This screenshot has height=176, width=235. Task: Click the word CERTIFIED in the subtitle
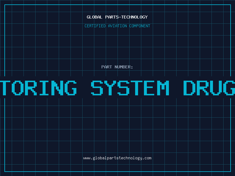click(95, 26)
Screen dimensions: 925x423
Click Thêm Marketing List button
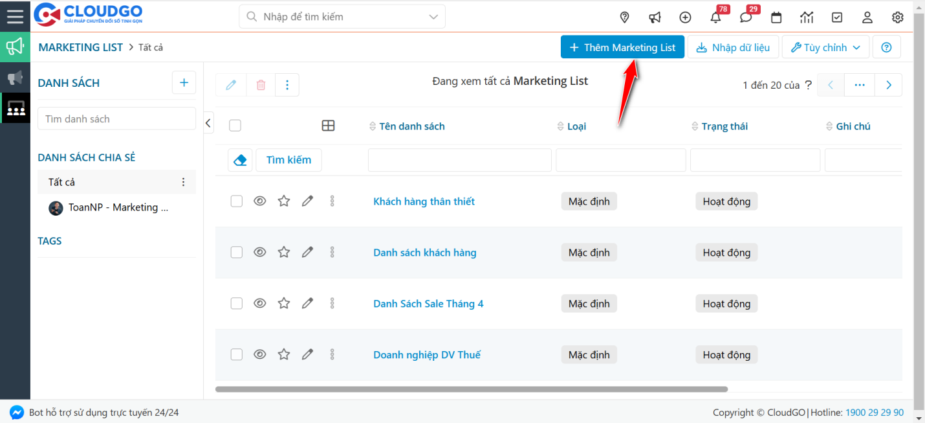622,47
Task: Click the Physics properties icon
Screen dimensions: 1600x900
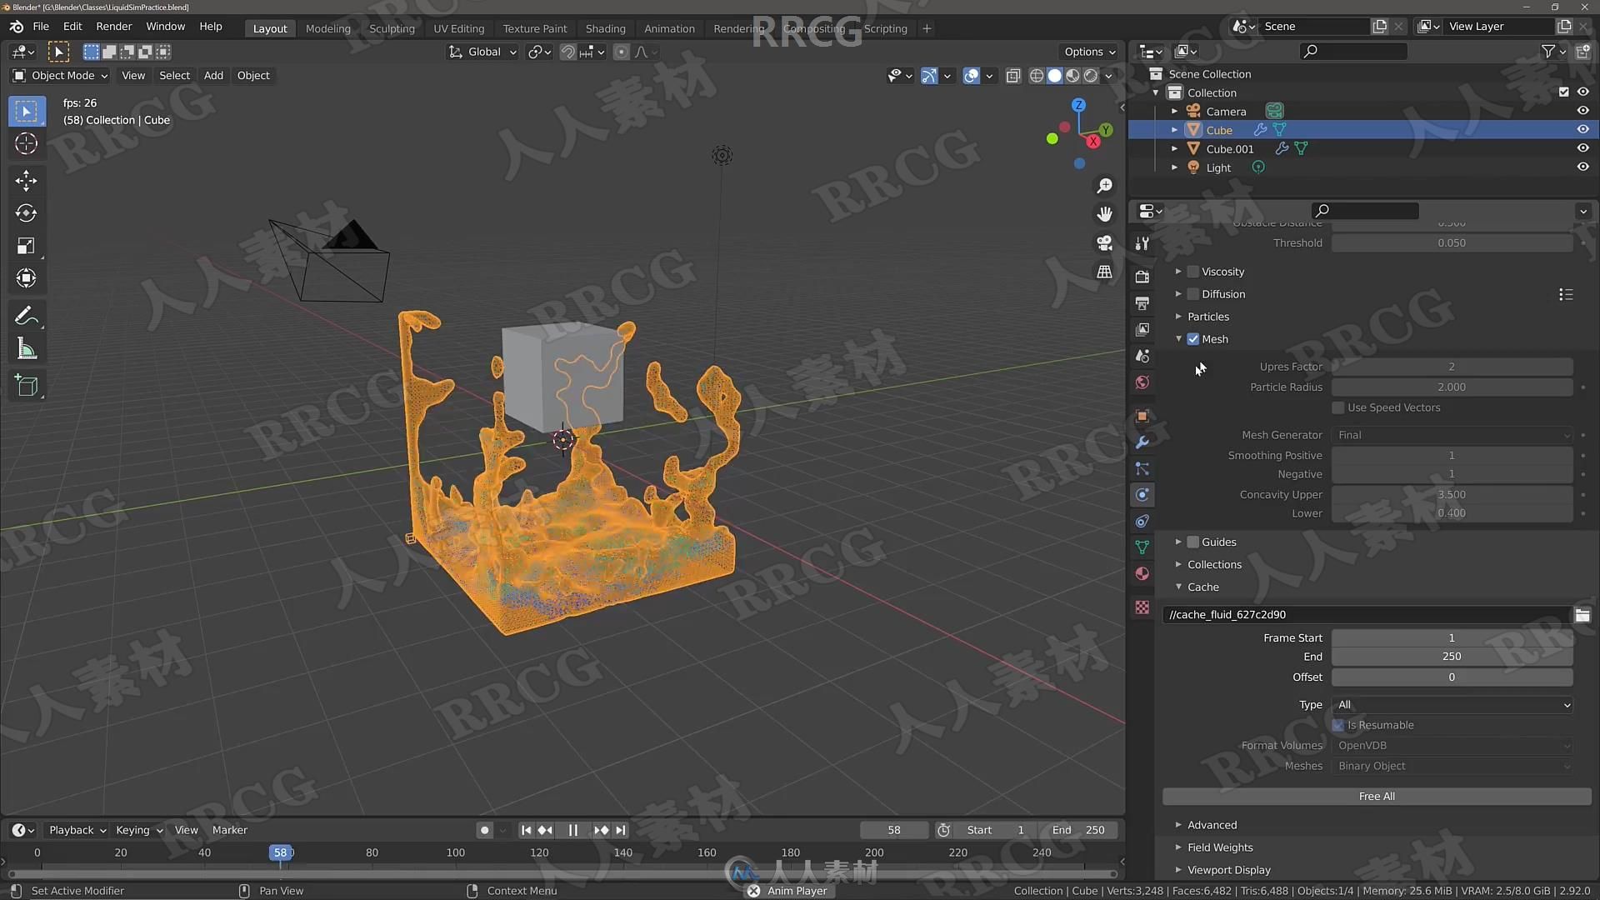Action: [x=1144, y=494]
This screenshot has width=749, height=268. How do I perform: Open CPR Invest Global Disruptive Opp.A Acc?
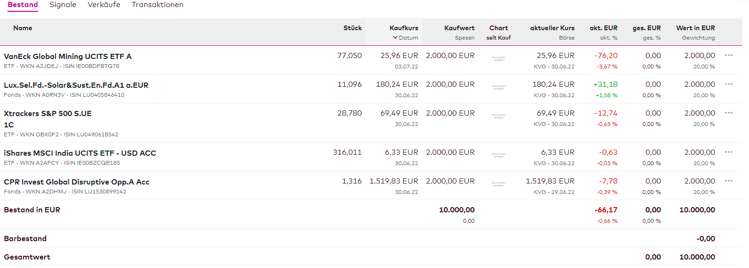click(76, 182)
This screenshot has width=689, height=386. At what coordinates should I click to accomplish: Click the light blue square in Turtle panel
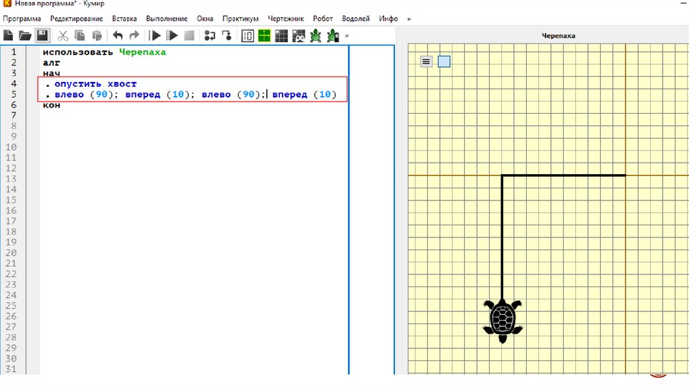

● **Problem description**: Before copying the material, set its pictures aside; then transcribe it word for word.

● **Written reply**:
This screenshot has height=176, width=235. Task: Click the word CERTIFIED in the subtitle
click(95, 26)
Screen dimensions: 925x423
Click Thêm Marketing List button
622,47
Task: Click the Physics properties icon
Screen dimensions: 1600x900
Action: [x=1144, y=494]
This screenshot has width=749, height=268. How do I perform: Open CPR Invest Global Disruptive Opp.A Acc?
click(76, 182)
This screenshot has width=689, height=386. At what coordinates should I click to accomplish: Click the light blue square in Turtle panel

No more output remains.